> _REQUIRED ACTIONS_
a - Can you extract the stretch of the V-Harvester board article from "V-Harvester board eliminates" through "host system applications."?
b - How would you translate this sentence from the V-Harvester board article into Spanish: "An external PV cell can also be connected (and jumpered) if faster charging is required, or a jumper can be set to USB if light harvesting is not an option."

> _PASSAGE_
>>

V-Harvester board eliminates batteries in IoT apps
In stock at authorised distributor Mouser Electronics is the 196 HVC ENYCAP V-Harvester board from Vishay Intertechnology.
Maximizing IoT node efficiency by helping to replace regular batteries with a rechargeable photovoltaic (PV) energy-harvesting backup solution, the board is an HVC system backup demonstration circuit that enables developers to extend overall product life expectancy by implementing a longer, more sustainable maintenance-free, energy supply source for use in a variety of host system applications.
The Vishay board is an advanced stand-alone board charged using two default TEMD5080X01 micro PV cells or micro USB. The evaluation board is equipped with a 4 F / 4.2 V 196 HVC ENYCAP hybrid energy storage capacitor.
It has options to jumper to other storage capacitors on the backside (or a BATT_CN = battery connector). The HVC storage capacitor, like the 196 HVC ENYCAP found on the V-Harvester Board, is a more solid choice over less cycle-resistant rechargeable batteries and is much safer than lithium batteries.
Input power for the 196 HVC ENYCAP V-Harvester board goes into an e-peas low-power AEM10941 controller.
From there, it is stepped up to the supercapacitor voltage of 4.2 V. The onboard controller then converts the supply voltage to the target voltages using low dropout regulators (LDO) when there are power demands at the interface or through the ENLV and ENHV settings. Target voltages are set to 1.8 V (low voltage) and 2.5 V (high voltage) through a high ohmic resistor network. The lower series resistance of the system allows for higher currents or burst power support and generally facilitates higher power density.
An external PV cell can also be connected (and jumpered) if faster charging is required, or a jumper can be set to USB if light harvesting is not an option.
The Vishay 196 HVC ENYCAP V-Harvester board is available in a 64 mm × 69 mm footprint and includes product specifications (for the V-Harvester Board and 196 HVC ENYCAP storage capacitor) and a set of jumpers.
The device has a higher permissible operating temperature over non-HVC systems of -20°C to 85°C, and its target energy-harvesting applications include automotive, avionics, military, consumer, industrial, medical, and telecommunications.

<<

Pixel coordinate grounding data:
>>

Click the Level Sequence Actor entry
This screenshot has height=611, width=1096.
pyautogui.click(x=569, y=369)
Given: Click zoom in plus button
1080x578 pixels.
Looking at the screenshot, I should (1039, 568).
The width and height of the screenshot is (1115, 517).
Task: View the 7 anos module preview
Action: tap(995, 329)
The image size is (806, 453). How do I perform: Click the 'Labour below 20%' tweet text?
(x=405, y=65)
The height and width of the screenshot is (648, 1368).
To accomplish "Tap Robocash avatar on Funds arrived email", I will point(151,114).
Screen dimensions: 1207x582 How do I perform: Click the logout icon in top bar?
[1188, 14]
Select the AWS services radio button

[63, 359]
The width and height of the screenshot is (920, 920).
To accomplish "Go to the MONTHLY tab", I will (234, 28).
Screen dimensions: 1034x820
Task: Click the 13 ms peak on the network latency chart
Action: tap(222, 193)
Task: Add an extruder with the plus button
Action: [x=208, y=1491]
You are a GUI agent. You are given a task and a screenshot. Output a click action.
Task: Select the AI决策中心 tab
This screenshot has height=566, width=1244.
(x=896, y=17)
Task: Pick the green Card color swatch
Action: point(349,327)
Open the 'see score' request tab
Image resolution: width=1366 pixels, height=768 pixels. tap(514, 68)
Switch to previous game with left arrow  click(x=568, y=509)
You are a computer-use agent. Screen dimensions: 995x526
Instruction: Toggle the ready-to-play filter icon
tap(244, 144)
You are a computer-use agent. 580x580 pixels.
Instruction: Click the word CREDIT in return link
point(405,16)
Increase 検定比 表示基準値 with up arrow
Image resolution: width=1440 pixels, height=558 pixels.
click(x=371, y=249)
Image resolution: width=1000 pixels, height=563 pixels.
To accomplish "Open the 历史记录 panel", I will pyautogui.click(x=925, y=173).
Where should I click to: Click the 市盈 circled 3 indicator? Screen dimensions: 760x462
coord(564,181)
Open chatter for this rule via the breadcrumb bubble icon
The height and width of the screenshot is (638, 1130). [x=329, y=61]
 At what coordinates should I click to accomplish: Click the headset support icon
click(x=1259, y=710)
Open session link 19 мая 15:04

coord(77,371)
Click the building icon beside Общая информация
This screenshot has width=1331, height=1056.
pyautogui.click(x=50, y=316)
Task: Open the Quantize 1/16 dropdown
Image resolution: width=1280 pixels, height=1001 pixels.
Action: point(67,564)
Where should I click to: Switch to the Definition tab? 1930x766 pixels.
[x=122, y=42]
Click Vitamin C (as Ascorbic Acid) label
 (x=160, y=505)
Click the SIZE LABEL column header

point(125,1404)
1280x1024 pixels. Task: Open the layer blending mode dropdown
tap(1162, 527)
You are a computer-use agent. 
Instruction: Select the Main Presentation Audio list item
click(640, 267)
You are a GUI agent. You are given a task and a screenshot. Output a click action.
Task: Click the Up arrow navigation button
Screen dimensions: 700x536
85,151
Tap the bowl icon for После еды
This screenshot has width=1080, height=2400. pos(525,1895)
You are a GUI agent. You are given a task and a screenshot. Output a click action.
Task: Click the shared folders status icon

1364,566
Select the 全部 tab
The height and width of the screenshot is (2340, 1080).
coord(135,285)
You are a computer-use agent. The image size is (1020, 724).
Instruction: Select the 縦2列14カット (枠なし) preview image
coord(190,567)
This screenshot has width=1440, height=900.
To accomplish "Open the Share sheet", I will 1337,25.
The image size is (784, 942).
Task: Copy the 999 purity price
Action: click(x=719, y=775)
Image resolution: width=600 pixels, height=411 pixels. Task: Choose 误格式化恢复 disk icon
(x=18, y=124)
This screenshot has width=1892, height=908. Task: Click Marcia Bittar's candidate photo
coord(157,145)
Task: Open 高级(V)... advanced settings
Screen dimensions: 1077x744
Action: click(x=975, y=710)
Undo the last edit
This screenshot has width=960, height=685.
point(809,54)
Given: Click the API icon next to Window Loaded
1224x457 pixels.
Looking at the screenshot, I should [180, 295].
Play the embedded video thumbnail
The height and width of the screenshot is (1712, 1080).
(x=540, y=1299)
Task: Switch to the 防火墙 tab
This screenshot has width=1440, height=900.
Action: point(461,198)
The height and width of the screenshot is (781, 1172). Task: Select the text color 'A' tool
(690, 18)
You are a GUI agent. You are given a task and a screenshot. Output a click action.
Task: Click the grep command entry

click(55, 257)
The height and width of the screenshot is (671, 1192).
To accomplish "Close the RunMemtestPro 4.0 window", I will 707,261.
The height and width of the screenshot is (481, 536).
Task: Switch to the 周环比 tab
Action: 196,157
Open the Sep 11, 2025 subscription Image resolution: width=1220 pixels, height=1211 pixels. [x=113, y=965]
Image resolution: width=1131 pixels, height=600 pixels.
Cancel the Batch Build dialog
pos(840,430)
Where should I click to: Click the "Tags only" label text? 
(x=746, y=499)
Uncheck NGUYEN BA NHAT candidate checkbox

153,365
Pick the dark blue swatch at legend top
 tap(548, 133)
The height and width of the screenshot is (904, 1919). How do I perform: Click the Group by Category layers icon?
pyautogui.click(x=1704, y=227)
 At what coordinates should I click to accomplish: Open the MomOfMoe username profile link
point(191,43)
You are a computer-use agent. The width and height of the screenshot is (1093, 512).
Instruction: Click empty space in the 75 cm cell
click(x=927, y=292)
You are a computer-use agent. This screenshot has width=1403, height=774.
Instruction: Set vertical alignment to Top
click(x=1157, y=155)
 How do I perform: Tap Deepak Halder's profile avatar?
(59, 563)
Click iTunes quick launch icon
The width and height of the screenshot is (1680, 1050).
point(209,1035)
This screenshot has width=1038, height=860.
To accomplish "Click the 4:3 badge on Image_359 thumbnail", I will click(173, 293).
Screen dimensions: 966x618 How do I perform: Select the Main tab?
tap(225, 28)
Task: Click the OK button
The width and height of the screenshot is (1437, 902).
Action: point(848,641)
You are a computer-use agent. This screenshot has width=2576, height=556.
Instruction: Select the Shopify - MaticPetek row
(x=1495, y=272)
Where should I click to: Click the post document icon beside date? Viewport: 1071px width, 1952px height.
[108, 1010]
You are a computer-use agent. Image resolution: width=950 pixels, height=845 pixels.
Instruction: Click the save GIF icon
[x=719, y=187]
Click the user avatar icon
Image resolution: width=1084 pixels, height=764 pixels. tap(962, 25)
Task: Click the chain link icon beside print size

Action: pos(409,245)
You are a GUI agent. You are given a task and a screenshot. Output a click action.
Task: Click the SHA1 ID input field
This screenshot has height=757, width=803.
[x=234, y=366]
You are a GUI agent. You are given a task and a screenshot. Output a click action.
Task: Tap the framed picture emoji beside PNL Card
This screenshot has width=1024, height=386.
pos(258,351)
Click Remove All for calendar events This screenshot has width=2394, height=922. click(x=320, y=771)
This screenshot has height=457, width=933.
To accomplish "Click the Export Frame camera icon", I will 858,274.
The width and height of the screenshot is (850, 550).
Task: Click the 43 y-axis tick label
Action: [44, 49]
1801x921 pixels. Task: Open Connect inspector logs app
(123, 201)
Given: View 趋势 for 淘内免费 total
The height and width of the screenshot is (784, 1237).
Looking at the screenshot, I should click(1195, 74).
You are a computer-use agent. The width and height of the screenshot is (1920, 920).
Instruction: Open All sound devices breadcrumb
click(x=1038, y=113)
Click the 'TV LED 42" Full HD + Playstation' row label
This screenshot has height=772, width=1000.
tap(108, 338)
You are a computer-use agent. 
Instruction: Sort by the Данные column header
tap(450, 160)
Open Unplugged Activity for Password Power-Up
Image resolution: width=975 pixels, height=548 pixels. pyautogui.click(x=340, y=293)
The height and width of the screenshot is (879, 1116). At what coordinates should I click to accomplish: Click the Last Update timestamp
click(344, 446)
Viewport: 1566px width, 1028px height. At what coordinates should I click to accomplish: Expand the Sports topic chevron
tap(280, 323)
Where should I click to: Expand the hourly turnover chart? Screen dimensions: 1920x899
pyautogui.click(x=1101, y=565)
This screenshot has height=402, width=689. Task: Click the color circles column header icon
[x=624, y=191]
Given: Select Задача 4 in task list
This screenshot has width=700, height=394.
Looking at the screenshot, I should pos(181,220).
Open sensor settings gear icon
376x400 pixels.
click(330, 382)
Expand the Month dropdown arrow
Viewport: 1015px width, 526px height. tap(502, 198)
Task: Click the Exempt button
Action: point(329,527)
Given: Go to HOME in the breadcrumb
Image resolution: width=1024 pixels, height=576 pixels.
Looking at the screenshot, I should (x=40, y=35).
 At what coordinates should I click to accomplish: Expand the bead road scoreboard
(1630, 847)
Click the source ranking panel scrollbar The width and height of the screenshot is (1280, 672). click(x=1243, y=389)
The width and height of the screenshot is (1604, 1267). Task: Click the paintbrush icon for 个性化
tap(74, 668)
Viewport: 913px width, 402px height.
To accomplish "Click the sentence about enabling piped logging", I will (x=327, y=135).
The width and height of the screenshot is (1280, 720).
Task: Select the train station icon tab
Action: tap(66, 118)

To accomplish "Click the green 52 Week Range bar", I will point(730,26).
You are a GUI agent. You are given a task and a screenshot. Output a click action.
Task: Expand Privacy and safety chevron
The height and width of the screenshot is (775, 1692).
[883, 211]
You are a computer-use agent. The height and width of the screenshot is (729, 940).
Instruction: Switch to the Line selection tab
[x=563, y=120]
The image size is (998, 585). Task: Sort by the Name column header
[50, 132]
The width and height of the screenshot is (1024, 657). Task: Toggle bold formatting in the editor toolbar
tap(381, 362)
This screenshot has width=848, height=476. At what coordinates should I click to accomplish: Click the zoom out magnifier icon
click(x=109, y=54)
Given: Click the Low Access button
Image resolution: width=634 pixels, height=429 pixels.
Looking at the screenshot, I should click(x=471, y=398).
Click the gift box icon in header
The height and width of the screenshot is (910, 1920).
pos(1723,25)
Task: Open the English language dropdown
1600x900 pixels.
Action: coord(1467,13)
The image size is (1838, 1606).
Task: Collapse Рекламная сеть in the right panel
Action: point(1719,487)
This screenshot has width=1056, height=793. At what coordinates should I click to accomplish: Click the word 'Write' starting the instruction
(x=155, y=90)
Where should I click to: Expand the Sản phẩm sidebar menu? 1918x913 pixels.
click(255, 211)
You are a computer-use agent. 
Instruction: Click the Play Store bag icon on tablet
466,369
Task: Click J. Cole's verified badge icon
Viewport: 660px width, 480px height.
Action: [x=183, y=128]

<<

> _REPLIES_
a -
V-Harvester board eliminates batteries in IoT apps
In stock at authorised distributor Mouser Electronics is the 196 HVC ENYCAP V-Harvester board from Vishay Intertechnology.
Maximizing IoT node efficiency by helping to replace regular batteries with a rechargeable photovoltaic (PV) energy-harvesting backup solution, the board is an HVC system backup demonstration circuit that enables developers to extend overall product life expectancy by implementing a longer, more sustainable maintenance-free, energy supply source for use in a variety of host system applications.

b - También se puede conectar (y puentear) una celda fotovoltaica externa si se requiere una carga más rápida, o se puede configurar un puente en USB si la captación de luz no es una opción.